Interview dans La Libre de ce weekend.
Rabbine parmi les rabbins, Delphine Horvilleur a donné au mouvement juif libéral (aujourd’hui « Judaïsme en mouvement ») un nouvel essor. Si sa voix est très écoutée, ce n’est pas seulement parce qu’elle est claire et accessible, c’est aussi parce qu’elle est forte et lumineuse. Ses propos heurtent souvent les orthodoxes et les fondamentalistes. Son credo : l’ouverture et la tolérance, le respect et la bienveillance. L’amour, quoi. Mais un amour des autres qui se nourrirait de leurs différences.
Elle cultive le doute qui construit. Elle aime jeter des ponts, ouvrir les portes et les fenêtres, même en temps de confinement. Surtout en temps de confinement. Car la tendance actuelle est plutôt au repli sur soi. « Cette crise, dit-elle, renforce les monologues idéologiques : confinées chez elles, beaucoup de personnes ne font que consolider leurs certitudes. » D’où son doute sur la manière dont nous sortirons de ce confinement : grandis ou médiocres, courageux ou peureux ?

** Données fournies **
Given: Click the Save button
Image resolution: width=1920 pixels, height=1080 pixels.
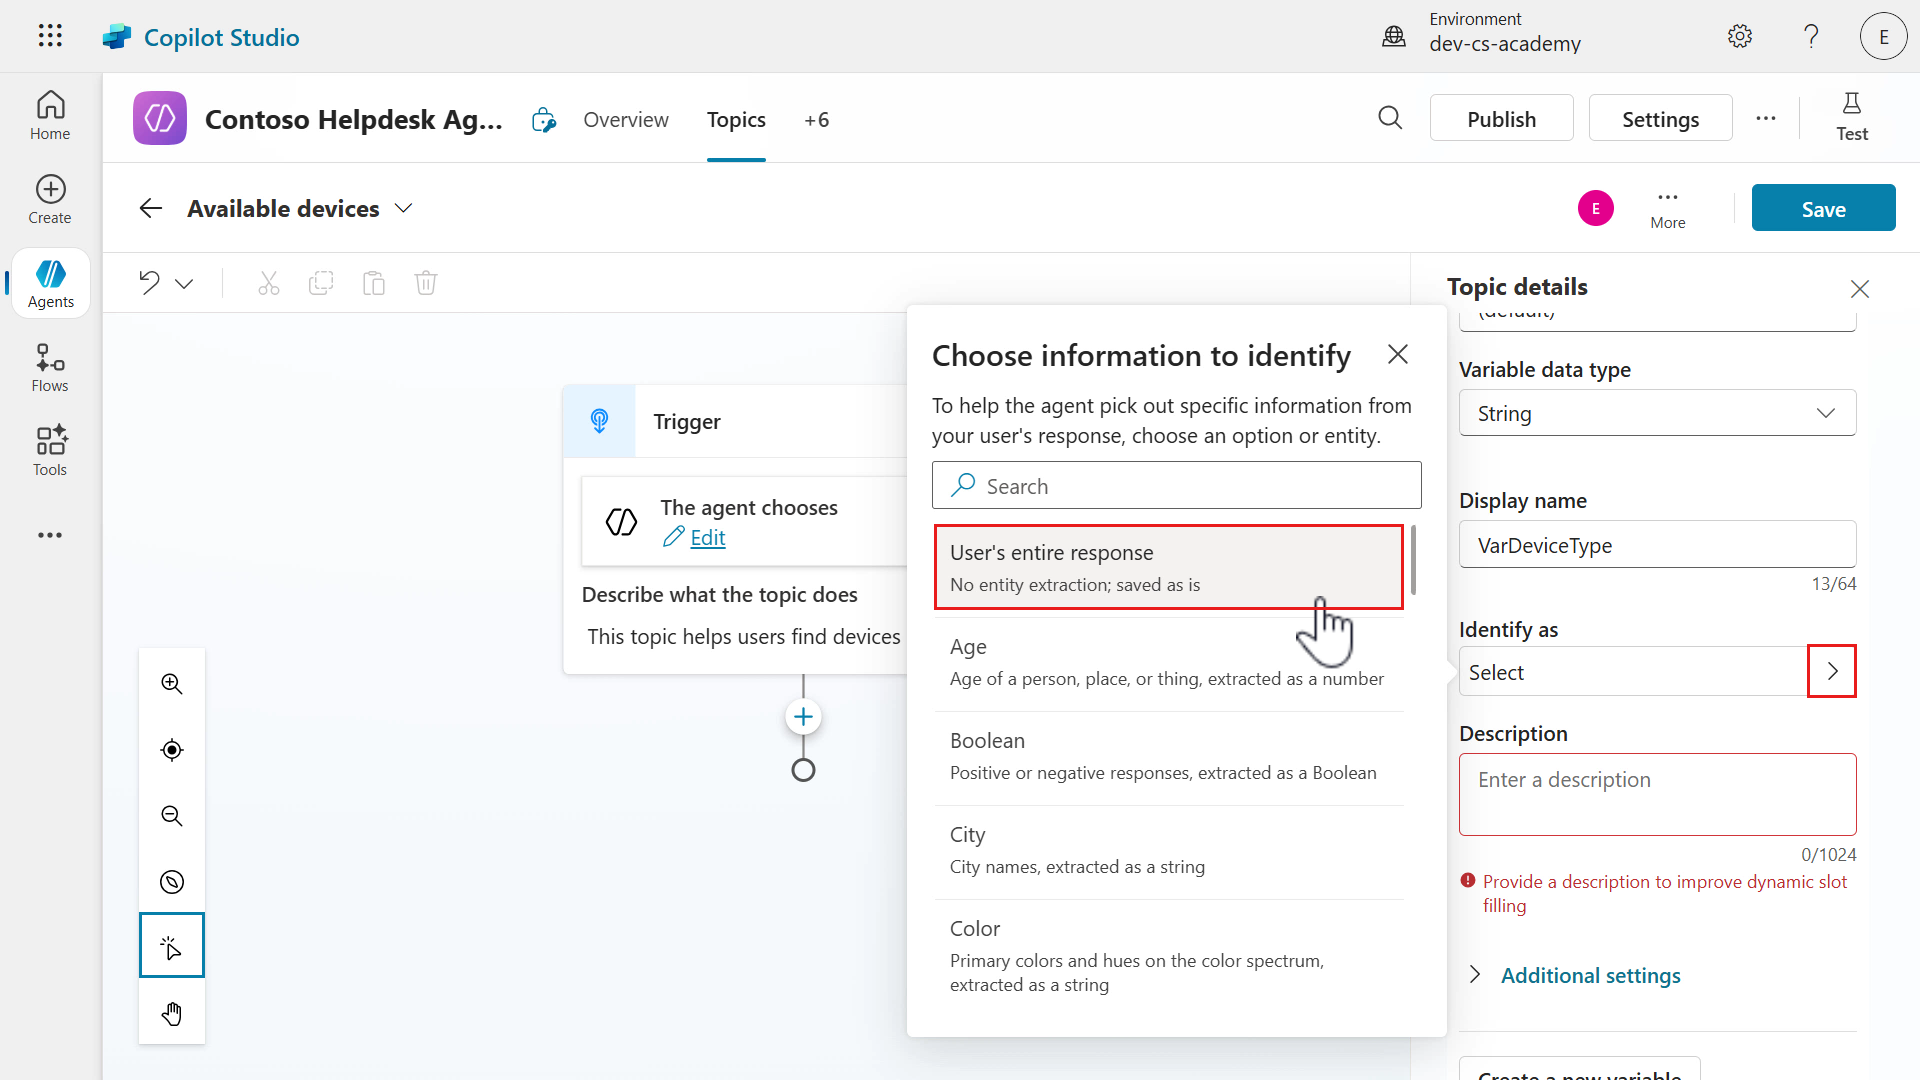Looking at the screenshot, I should pos(1822,209).

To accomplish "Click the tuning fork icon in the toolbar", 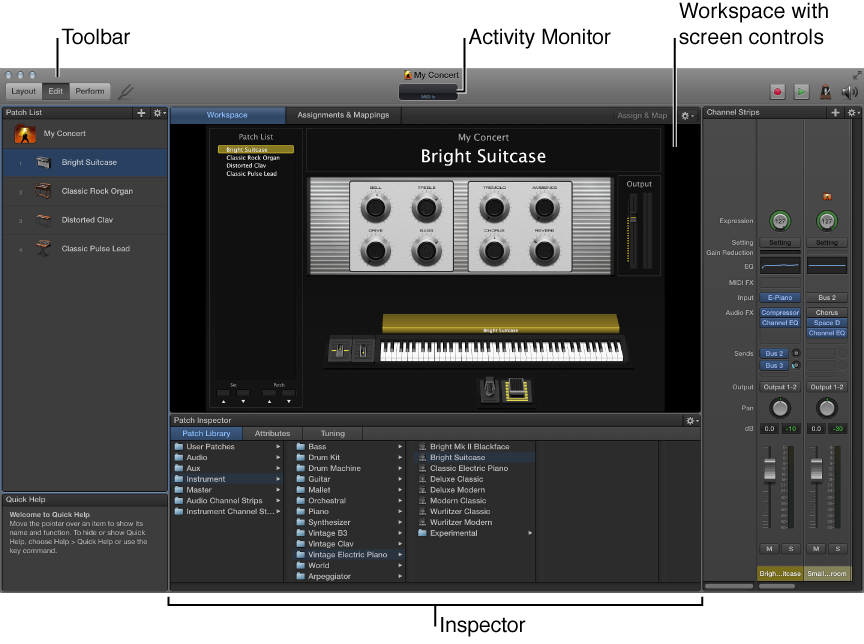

** Consignes à suivre **
Prolongez l'article sur Delphine Horvilleur en reprenant juste après sa dernière phrase. Les lignes ci-dessus n'ont aucun lien avec l'article.

** Résultat final **
Elle aime brouiller les pistes, même si elle le fait sans souci aucun de la provocation. Dans un monde religieux qui ne laisse pas beaucoup de place aux femmes, elle a choisi d’accéder au rabbinat après avoir étudié les textes à New York là où le mouvement juif libéral permettait l’ordination de femmes.
À Paris, ses offices attirent la foule des juifs et des non-juifs, des anonymes et des people. Elle a officié aux enterrements de Simone Veil et de Sonia Rykiel. Elle a créé Tenou’a, un atelier de pensée juive. Chaque mardi, confinement oblige, elle donne un exercice en vidéoconférence qui attire plus de 70 000 personnes. Pourquoi ? Parce que Delphine Horvilleur crée du savoir, répand de l’empathie, donne de l’espoir et aide à comprendre le monde. Que demander de plus ?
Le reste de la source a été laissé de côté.